How to jump on the trend: Incorporate dark social into your social marketing strategies. Does your brand have a presence on these channels? Could it? From Facebook Messenger chatbots to VIP WhatsApp groups, think beyond traditional marketing objectives to encourage sharing among a more receptive audience.
Tired of hearing about millennials? Good, because this year it’s Generation Z you should be turning your attention towards. Generally noted as being born between 1995 and 2015, parts of Generation Z are now starting their careers and looking at where they’ll be spending their own disposable incomes. Among this age group, FOMO—i.e., the fear of missing out— inspires experiential marketing experiences and user-generated content campaigns.
As far as social is concerned, this means that digital marketing needs to capture the same you-snooze-you-lose attitude that comes with pop-up shops and one-off events. Live video and super-short, time-sensitive competitions are just a few of the ways to instill FOMO on a waiting audience, possible through Instagram’s IGTV, Facebook Live, and other channels.
A particular benefit of live video is that followers on a range of platforms are notified when someone they’re following goes live—a neat way of sidestepping algorithms designed to minimize the amount of content that reaches audiences organically.
How to jump on the trend: Fine-tune and implement a live video strategy. Research your audience thoroughly to understand what they want, and use themes like behind-the-scenes videos, insider interviews, and giveaways to keep people engaged.

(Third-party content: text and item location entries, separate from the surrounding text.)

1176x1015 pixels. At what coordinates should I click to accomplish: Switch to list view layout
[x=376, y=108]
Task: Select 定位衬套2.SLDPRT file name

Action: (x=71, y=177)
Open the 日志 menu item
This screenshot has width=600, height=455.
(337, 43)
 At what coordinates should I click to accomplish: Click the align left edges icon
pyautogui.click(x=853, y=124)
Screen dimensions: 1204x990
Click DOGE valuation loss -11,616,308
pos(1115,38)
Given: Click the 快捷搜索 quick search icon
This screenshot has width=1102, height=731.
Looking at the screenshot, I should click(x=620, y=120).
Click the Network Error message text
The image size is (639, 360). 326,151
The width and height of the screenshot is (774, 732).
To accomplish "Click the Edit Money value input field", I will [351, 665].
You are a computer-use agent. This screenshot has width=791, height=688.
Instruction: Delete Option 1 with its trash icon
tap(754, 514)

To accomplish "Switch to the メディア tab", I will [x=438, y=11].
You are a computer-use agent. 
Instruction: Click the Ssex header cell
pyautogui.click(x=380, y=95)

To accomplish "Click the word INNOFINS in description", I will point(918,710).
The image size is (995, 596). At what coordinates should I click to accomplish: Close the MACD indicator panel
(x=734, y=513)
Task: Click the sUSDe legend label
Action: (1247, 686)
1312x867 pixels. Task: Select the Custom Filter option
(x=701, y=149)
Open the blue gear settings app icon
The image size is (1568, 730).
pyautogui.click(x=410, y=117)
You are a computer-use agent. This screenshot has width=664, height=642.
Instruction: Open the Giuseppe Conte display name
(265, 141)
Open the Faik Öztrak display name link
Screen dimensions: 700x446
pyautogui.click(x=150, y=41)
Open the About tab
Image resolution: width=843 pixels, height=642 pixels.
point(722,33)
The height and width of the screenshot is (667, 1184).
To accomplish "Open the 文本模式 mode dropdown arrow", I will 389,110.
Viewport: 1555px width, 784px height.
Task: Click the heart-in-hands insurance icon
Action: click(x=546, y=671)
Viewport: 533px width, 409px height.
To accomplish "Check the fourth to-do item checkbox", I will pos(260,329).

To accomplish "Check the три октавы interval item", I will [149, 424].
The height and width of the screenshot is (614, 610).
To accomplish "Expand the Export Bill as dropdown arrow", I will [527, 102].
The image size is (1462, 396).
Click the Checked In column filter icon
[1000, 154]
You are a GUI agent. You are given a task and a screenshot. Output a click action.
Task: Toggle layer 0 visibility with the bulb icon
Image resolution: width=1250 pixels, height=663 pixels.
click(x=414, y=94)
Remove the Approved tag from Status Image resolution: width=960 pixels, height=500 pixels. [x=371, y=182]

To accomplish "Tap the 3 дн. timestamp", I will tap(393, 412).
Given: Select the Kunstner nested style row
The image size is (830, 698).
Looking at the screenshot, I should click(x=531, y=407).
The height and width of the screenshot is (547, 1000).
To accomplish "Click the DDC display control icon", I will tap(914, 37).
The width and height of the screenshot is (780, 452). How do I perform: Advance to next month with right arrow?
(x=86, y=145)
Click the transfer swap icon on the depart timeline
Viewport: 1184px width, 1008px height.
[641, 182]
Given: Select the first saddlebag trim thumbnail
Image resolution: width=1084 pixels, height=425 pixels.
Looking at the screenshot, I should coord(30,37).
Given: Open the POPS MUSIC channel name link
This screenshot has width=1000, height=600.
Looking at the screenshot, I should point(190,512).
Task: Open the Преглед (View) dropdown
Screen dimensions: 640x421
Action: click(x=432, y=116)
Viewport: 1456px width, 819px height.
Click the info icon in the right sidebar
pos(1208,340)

AR is making waves in customer experience already, used in apps that help customers try on sunglasses and makeup, or imagine what a paint color might look like on their living room wall. Facebook has already been testing AR-ready advertising, which allows users to tap a product ad and try the item out without ever leaving their newsfeed. But Snapchat has long led the way, offering brands the chance to target consumers with branded selfie filters and stickers.
Augmented Reality has been hailed by some as the future of digital marketing, though the impact it will have will (at least for a while) depend on your industry. Beauty and fashion brands are naturally the early adopters, with NYX, Sephora, and Michael Kors already testing out the new Facebook function.
But equally, homewares brands like Wayfair are not far behind—and just as Pinterest’s shoppable pins help users go from inspiration to checkout in a matter of moments, AR advertising on social looks set to create a more impulse purchase-ready arena.
How to jump on the trend: If your budget stretches as far as AR ads and apps, it’s time to get developing. If these things still feel well out of reach, now’s the time to take notes, learn from successes and failures, and prepare ideas for a future date when AR technology has become more widely accessible.
Social media is not just a tool for increasing brand awareness, it can drive increases in revenue and customer retention and help to build an engaging customer experience.
“Cutting through the noise” when every platform is now so noisy can feel like an impossible task, but with niche targeting and a trustworthy, relatable approach, it can be done. Instead of throwing the net as wide as possible, marketers should take the time to look through detailed insights and get a feel for the small nuances of different sections of their audience. Where are the opportunities for micro-marketing? Where can we get personal, without it feeling insincere or over-the-top?
At the core of a good social media strategy is the fact that audiences are not just statistics on a screen. They are humans with a range of emotions and interests, and if you can capture their attention with something really valuable rather than cynical, campaigns become the foundation for long-term success rather than another flash in the pan.